> **What is being asked**:
Retype the entries from the line containing "Image resolution: width=720" up to and including the line containing "Action: tap(433, 500)", keeping every character as it appears.

*-*-*

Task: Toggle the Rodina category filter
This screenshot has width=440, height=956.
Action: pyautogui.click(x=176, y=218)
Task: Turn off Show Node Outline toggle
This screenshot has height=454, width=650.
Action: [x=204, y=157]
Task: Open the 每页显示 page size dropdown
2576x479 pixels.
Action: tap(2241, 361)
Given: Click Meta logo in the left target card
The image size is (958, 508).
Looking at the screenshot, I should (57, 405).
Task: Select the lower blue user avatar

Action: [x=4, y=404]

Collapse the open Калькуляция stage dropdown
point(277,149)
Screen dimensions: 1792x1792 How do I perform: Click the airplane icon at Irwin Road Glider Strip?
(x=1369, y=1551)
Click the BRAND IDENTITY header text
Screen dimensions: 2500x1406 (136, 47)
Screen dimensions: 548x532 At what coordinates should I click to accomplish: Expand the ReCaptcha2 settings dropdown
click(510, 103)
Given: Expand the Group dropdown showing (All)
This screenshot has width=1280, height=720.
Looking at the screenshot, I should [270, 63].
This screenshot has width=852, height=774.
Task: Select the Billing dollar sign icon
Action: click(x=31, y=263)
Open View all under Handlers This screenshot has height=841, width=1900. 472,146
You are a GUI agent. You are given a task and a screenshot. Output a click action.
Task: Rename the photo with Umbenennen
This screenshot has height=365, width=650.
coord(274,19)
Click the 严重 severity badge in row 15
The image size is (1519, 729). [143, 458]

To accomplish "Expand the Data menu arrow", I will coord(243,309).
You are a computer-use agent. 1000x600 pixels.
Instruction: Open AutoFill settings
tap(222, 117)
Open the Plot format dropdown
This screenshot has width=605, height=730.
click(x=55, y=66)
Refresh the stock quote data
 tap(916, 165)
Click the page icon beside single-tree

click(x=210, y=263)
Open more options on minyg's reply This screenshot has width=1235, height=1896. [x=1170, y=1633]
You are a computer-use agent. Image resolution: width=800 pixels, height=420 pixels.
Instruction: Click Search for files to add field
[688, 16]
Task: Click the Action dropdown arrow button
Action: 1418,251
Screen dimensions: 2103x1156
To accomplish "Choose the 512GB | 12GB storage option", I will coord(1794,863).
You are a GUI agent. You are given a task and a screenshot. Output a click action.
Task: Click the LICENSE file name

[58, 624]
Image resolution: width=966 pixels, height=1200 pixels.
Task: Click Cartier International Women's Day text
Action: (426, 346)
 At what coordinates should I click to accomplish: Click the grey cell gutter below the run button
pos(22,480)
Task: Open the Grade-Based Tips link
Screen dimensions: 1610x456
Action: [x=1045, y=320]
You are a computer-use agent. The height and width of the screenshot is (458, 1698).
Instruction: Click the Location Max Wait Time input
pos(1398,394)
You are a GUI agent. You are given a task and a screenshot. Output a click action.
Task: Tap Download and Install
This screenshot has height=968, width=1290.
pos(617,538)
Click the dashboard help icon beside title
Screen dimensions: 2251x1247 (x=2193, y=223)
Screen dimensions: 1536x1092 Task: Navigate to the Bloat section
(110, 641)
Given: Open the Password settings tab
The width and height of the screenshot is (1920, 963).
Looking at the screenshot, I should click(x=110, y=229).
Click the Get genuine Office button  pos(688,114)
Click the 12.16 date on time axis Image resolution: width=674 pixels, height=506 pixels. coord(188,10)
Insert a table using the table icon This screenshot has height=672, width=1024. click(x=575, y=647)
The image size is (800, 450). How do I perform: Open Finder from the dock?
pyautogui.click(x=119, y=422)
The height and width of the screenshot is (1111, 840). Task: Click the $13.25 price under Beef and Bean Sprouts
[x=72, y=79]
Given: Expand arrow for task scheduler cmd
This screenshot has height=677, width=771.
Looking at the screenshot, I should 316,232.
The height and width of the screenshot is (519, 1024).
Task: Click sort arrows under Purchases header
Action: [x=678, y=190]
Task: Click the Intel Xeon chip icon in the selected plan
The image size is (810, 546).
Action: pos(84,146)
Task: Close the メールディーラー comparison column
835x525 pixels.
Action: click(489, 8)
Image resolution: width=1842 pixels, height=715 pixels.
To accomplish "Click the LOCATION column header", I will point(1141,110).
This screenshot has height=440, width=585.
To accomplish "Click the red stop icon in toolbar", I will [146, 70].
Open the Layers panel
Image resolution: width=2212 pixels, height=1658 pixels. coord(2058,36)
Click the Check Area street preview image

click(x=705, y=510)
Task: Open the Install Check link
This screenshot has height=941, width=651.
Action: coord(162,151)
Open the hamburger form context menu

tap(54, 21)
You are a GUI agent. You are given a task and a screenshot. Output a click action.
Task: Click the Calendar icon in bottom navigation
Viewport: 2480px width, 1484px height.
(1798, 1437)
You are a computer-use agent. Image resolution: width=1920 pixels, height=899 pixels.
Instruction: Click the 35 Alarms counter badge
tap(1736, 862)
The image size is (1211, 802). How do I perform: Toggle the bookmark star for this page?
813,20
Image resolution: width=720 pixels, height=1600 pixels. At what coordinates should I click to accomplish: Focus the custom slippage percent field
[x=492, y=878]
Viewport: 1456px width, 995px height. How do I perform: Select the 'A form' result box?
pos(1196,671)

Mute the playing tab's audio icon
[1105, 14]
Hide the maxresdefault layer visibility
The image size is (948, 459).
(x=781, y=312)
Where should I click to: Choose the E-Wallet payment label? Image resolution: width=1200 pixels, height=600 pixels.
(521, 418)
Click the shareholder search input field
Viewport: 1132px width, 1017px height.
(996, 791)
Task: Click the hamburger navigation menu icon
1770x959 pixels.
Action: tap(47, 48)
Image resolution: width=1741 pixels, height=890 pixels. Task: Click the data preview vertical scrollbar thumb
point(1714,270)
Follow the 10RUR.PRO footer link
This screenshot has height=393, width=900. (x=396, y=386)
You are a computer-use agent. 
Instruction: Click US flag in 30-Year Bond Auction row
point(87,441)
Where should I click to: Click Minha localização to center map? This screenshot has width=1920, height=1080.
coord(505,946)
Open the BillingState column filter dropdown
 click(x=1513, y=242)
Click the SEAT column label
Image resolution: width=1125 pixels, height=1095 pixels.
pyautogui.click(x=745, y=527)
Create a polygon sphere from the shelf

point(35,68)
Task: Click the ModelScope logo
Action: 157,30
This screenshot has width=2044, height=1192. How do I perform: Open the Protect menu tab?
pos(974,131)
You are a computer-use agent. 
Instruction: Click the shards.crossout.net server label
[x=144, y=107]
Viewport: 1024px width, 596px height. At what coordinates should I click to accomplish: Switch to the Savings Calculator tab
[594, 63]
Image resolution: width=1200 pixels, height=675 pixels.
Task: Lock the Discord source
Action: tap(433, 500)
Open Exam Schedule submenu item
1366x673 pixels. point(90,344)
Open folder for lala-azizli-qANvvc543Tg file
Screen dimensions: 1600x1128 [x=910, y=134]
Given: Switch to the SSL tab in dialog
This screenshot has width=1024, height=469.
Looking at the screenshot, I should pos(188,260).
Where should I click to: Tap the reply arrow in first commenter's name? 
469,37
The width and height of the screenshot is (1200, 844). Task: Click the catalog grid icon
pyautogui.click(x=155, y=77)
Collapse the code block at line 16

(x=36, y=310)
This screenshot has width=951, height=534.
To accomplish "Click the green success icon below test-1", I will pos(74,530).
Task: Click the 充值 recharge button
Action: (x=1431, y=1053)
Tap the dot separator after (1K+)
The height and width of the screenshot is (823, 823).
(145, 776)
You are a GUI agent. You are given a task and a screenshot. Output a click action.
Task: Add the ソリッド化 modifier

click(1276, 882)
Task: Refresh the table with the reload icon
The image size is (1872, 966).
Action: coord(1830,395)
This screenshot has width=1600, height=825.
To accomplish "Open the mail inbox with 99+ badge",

*-*-*

> **Written solution**:
Image resolution: width=720 pixels, height=1600 pixels. At what coordinates should I click to accomplish: Focus the custom slippage percent field
[x=492, y=878]
Viewport: 1456px width, 995px height. How do I perform: Select the 'A form' result box?
pos(1196,671)

Mute the playing tab's audio icon
[1105, 14]
Hide the maxresdefault layer visibility
The image size is (948, 459).
(x=781, y=312)
Where should I click to: Choose the E-Wallet payment label? Image resolution: width=1200 pixels, height=600 pixels.
(521, 418)
Click the shareholder search input field
Viewport: 1132px width, 1017px height.
(996, 791)
Task: Click the hamburger navigation menu icon
1770x959 pixels.
Action: tap(47, 48)
Image resolution: width=1741 pixels, height=890 pixels. Task: Click the data preview vertical scrollbar thumb
point(1714,270)
Follow the 10RUR.PRO footer link
This screenshot has height=393, width=900. (x=396, y=386)
You are a computer-use agent. 
Instruction: Click US flag in 30-Year Bond Auction row
point(87,441)
Where should I click to: Click Minha localização to center map? This screenshot has width=1920, height=1080.
coord(505,946)
Open the BillingState column filter dropdown
 click(x=1513, y=242)
Click the SEAT column label
Image resolution: width=1125 pixels, height=1095 pixels.
pyautogui.click(x=745, y=527)
Create a polygon sphere from the shelf

point(35,68)
Task: Click the ModelScope logo
Action: 157,30
This screenshot has width=2044, height=1192. How do I perform: Open the Protect menu tab?
pos(974,131)
You are a computer-use agent. 
Instruction: Click the shards.crossout.net server label
[x=144, y=107]
Viewport: 1024px width, 596px height. At what coordinates should I click to accomplish: Switch to the Savings Calculator tab
[594, 63]
Image resolution: width=1200 pixels, height=675 pixels.
Task: Lock the Discord source
Action: tap(433, 500)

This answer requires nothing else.